Compassion, Training, Habits, Latent

The middle way is a view of life that avoids the extreme of misguided grasping born of believing there is something we can find, or buy, or cling to that will not change. And it avoids the despair and nihilism born from the mistaken belief that nothing matters, that all is meaningless.

- Sharon Salzberg

Believing, Buy, Mistaken, Cling

I think the associations people have with kindness are often things like meekness and sweetness and maybe sickly sweetness; whereas I do think of kindness as a force, as a power.

- Sharon Salzberg

Think, I Think, Associations, Whereas

Everyone loses touch with their aspiration, and we need the heart to return to what we really care about. All of this is based on developing greater lovingkindness and compassion.

- Sharon Salzberg

Need, Everyone, Based, Aspiration

In a single moment we can understand we are not just facing a knee pain, or our discouragement and our wishing the sitting would end, but that right in the moment of seeing that knee pain, we're able to explore the teachings of the Buddha.
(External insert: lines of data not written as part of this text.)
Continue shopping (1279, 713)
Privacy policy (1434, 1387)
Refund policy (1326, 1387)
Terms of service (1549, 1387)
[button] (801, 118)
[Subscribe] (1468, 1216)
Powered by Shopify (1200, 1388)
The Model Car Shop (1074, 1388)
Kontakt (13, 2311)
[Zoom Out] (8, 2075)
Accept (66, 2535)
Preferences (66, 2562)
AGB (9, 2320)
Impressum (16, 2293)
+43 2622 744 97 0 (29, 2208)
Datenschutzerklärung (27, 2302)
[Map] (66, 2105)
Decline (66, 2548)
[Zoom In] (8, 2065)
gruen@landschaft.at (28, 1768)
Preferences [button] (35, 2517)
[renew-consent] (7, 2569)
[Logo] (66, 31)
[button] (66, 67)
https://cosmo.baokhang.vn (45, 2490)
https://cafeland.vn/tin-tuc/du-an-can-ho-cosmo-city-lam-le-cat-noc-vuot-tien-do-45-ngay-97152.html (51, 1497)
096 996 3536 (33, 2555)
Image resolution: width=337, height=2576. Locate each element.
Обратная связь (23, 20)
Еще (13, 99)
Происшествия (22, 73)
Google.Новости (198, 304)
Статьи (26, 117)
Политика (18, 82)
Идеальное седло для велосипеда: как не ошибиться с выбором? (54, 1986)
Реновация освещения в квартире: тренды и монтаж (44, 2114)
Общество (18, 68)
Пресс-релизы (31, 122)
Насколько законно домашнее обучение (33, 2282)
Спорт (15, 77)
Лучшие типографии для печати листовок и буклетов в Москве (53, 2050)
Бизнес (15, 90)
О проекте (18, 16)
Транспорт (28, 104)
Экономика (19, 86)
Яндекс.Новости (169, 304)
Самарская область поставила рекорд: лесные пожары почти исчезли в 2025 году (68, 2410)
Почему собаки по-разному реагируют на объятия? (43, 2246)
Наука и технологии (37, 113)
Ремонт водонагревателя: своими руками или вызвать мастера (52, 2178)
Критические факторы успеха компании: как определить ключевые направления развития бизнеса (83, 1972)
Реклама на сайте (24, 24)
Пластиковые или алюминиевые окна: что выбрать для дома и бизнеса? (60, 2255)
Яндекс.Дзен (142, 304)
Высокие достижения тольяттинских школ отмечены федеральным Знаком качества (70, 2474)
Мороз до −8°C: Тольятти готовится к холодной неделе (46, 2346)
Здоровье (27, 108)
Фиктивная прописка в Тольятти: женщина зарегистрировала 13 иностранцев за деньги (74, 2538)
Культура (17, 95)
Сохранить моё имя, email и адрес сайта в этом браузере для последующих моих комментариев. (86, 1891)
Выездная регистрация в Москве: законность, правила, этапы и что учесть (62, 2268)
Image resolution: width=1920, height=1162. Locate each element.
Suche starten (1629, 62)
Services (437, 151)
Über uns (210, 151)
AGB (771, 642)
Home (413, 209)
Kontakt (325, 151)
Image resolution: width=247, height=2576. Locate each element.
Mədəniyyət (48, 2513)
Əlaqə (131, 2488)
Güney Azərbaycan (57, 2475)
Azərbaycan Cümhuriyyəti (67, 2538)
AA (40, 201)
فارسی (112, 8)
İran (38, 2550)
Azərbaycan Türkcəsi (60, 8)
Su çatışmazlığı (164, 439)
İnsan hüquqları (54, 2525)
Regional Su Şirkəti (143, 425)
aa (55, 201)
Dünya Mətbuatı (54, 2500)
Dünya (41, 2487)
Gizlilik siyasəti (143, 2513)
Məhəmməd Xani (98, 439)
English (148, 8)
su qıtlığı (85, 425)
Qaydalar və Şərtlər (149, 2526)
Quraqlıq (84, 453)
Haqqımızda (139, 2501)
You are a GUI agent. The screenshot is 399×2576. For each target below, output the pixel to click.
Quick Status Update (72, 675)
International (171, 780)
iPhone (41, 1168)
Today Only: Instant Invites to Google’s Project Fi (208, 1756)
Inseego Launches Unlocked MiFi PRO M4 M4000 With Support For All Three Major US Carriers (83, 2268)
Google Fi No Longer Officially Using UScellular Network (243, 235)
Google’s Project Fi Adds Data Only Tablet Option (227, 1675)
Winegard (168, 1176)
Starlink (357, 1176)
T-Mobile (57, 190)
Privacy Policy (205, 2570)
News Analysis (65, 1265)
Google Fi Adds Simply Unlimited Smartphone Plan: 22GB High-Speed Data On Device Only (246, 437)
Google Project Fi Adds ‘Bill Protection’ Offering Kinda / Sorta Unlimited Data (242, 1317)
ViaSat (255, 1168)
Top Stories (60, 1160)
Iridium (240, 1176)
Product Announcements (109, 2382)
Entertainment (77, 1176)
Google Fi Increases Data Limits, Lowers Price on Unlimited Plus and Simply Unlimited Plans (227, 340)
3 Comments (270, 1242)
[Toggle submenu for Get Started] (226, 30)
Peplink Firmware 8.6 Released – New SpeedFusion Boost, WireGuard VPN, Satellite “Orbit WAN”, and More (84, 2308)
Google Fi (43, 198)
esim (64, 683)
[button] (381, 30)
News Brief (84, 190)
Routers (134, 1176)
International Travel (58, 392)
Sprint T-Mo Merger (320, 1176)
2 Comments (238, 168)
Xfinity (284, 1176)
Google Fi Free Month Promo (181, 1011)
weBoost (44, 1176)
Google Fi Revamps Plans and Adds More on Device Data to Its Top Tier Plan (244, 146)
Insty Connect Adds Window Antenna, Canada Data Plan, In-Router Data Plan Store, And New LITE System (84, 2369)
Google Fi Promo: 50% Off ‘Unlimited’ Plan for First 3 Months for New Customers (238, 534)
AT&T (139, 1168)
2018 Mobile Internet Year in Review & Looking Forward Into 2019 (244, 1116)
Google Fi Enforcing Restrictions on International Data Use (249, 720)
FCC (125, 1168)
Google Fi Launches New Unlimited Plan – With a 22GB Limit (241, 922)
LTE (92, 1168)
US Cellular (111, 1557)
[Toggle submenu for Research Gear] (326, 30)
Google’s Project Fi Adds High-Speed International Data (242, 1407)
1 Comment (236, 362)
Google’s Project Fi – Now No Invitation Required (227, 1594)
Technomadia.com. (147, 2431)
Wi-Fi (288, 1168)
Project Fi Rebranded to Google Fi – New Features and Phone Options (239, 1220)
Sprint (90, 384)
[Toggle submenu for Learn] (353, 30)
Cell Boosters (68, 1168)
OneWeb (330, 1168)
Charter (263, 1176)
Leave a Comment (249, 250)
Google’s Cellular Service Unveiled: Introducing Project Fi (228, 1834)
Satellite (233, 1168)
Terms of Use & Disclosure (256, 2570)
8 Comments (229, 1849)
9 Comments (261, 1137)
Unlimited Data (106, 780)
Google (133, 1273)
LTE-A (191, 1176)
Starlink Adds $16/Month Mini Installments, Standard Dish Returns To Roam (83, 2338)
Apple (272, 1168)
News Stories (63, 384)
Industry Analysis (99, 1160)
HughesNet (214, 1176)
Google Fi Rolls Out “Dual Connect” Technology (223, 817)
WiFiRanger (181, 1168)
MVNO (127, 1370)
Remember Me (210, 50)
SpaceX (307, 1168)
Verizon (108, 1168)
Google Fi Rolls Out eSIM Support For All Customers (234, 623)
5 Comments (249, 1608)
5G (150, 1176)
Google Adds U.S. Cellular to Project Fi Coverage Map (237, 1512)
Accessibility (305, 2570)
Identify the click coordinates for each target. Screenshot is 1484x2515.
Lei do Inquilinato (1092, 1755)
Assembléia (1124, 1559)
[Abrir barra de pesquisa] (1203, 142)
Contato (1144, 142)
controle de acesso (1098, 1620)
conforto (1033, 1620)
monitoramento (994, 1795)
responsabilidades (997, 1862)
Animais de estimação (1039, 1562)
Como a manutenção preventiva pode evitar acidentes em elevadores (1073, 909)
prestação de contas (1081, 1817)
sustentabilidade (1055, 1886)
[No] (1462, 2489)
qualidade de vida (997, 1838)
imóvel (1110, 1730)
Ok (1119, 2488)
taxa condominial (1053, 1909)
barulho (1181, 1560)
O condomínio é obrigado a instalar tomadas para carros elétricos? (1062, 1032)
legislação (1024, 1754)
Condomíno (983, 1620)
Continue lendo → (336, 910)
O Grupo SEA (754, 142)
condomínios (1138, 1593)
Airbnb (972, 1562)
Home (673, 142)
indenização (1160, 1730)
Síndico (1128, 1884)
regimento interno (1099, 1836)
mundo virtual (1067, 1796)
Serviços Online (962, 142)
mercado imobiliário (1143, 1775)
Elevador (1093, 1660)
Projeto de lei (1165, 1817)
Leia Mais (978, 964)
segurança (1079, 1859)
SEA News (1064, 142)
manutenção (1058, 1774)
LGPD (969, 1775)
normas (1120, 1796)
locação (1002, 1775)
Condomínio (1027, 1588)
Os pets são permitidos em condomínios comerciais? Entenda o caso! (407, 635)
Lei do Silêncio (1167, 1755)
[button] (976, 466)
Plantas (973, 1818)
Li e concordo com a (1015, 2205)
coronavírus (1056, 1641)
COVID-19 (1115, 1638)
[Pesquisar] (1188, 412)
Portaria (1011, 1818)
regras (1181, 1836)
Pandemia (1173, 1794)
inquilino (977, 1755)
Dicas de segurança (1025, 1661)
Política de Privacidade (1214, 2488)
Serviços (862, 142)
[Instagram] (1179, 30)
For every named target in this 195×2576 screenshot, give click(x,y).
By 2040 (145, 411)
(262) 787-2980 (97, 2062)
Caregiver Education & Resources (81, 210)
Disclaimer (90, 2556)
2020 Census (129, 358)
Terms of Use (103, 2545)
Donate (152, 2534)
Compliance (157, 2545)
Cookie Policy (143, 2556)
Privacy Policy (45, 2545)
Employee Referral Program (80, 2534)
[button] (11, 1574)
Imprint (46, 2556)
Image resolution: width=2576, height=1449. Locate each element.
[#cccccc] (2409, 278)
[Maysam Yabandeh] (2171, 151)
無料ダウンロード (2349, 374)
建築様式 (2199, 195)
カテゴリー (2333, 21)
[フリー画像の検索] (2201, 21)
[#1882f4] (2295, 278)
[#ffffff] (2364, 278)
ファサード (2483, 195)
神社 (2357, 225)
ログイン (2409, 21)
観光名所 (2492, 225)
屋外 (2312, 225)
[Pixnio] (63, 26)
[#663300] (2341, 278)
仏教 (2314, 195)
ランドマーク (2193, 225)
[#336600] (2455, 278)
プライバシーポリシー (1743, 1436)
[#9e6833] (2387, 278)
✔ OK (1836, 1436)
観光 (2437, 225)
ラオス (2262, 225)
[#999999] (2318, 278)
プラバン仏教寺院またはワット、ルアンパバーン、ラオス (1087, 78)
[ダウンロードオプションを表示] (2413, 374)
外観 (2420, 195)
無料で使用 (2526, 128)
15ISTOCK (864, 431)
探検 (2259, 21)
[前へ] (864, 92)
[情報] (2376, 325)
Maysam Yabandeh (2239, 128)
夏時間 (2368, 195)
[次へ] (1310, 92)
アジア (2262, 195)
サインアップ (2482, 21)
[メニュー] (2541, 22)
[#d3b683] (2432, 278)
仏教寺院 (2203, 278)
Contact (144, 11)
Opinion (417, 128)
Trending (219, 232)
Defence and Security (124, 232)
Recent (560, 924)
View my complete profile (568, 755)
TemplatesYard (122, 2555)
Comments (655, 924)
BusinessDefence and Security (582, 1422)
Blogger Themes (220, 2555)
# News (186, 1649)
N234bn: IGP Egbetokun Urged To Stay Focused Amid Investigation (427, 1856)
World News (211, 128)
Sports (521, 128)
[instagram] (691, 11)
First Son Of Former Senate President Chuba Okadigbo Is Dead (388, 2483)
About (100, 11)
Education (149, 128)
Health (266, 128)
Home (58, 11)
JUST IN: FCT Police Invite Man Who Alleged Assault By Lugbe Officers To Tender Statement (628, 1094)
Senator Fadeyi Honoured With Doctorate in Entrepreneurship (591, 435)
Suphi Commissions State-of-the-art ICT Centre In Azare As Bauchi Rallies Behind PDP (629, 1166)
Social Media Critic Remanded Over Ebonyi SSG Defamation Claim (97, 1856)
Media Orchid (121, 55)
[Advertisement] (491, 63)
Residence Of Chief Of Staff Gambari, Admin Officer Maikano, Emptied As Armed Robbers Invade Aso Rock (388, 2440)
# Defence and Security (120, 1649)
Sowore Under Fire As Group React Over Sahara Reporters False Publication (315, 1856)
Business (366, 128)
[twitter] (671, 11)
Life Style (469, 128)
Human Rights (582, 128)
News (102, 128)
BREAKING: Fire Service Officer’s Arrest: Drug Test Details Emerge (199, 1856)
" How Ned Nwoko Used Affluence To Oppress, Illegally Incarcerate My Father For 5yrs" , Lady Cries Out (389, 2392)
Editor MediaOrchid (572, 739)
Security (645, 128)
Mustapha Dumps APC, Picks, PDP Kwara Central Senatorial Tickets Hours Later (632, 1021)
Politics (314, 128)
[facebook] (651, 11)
What does it mean to have a painful experience? What does it mean to hate it, and to fear it?

- Sharon Salzberg

Experience, Facing, Our, Single Moment

Things don't just happen in this world of arising and passing away. We don't live in some kind of crazy, accidental universe. Things happen according to certain laws, laws of nature. Laws such as the law of karma, which teaches us that as a certain seed gets planted, so will that fruit be.